Alan Furst has garnered a sizable following for his historical spy novels set in Europe on the eve of World War II, and there’s no reason he shouldn’t extend that franchise with MISSION TO PARIS, centered in the “fogbound land of intrigue” that was France in those years.

When Fredric Stahl arrives in Paris to film a movie in September 1938, the Austrian-born Hollywood star finds himself immersed in the world of menace that swirls around the increasingly powerful German presence in the city. While the French “looked away from evil” because it “drained the pleasure from life,” Stahl is troubled by encounters with acquaintances from his past who merge with the community of German expatriates to exert a malign gravitational pull. Known for roles in which he plays a “warm man in a cold world,” the actor occupies a similar role in real life as he glides from work on a movie ironically titled Après la Guerre to parties and dinners in stylish restaurants and bistros.

"Furst employs a crisp, uncluttered prose style to maintain the tension of the story up to almost the final page, instead of letting it leak away in an overlong denouement."

Though at first he resists an invitation to judge a festival of German mountain films, Stahl’s decision to travel to Berlin for that event with the encouragement of an American diplomat propels him into the world of espionage. The funds that enable him to purchase secrets from the Russian actress and spy Olga Orlova come from an unusual source, one that reflects the tension between the powerful isolationist sentiment that existed in the late 1930s and the realism of the Roosevelt administration about the looming war. Stahl’s brief visit to Germany coincides with Kristallnacht on November 9-10, 1938, an event he experiences only glancingly from the comfort of his luxury hotel room that evening and the following morning as he watches the streetsweepers shoveling up the broken glass.

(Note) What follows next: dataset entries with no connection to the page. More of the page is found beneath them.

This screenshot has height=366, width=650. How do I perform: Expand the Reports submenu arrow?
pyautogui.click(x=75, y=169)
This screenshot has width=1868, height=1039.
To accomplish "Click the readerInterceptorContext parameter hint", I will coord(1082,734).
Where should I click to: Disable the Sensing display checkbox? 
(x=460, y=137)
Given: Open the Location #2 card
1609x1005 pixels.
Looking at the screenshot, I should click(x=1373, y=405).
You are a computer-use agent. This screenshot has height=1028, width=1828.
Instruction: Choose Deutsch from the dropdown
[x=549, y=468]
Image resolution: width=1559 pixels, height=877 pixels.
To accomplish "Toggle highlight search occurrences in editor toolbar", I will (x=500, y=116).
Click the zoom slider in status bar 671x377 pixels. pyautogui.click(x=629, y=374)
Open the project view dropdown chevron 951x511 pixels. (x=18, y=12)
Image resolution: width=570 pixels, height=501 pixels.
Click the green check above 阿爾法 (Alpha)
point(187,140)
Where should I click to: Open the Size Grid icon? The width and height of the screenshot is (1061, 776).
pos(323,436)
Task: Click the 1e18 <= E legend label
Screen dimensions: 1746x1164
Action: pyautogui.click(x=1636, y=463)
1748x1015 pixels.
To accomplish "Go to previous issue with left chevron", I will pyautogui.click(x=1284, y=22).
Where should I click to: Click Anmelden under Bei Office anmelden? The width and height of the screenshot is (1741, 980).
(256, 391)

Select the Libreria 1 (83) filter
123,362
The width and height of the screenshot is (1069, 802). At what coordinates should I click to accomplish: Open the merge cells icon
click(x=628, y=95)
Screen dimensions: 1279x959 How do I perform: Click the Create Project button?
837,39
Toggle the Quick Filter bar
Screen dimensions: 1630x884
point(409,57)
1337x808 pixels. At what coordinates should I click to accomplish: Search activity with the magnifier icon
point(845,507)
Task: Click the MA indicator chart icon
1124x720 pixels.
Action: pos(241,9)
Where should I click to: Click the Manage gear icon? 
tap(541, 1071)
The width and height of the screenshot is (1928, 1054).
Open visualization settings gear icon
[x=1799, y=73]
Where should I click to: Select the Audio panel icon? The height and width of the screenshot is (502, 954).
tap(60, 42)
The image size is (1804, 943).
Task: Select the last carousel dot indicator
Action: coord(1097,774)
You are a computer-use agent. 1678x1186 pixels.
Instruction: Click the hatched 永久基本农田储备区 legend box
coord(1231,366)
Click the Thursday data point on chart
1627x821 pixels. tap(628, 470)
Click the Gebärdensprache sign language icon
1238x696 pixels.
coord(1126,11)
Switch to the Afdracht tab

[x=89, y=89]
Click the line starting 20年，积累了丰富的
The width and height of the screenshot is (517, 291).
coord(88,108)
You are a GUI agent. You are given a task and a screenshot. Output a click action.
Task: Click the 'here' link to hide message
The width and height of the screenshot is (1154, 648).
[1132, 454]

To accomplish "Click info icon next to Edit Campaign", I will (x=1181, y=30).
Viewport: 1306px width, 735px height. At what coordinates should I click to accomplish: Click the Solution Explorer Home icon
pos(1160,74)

Despite brief excursions to Morocco and Hungary, it’s Paris that occupies center stage in the novel. Furst lovingly evokes the city’s atmosphere as a gorgeous fall slips into winter and the threat of war looms:

“On a bridge across the Seine, the streetlamps along the balustrade were no more than ghostly blurs of light in the river fog. Deserted streets after that, wet from an evening rain, one café still lit, with one patron, a woman in a fur hat with a glass of wine before her. Winter Paris, Christmas coming, the Galeries Lafayette would have its toy train running in the window, the station roof glittering with granular snow.”

While there are fewer of the betrayals and reversals that make up the standard fare of most spy thrillers, Furst delivers plenty of close calls and heart-stopping moments as Fredric Stahl discovers it’s impossible to dabble in the spy game. Furst employs a crisp, uncluttered prose style to maintain the tension of the story up to almost the final page, instead of letting it leak away in an overlong denouement. It’s not hard to tell the good guys from the bad (most of the German characters --- among them a countess, a film director and assorted Nazi functionaries --- have at least one unattractive physical feature), and Stahl doesn’t have quite the moral heft of a Graham Greene or John le Carre protagonist. Still, his ambivalence at entering the world of espionage feels plausible and his main romantic relationship --- with Renate Steiner, a German émigré costume designer on his movie who watches the rising Nazi threat with increasing dismay --- evolves credibly.

Most readers who have any interest in the historical period Furst has explored to great commercial success probably have discovered him by now. However, those who aren’t so familiar with him should enjoy MISSION TO PARIS and find it a satisfying gateway into the settings and themes of his body of work.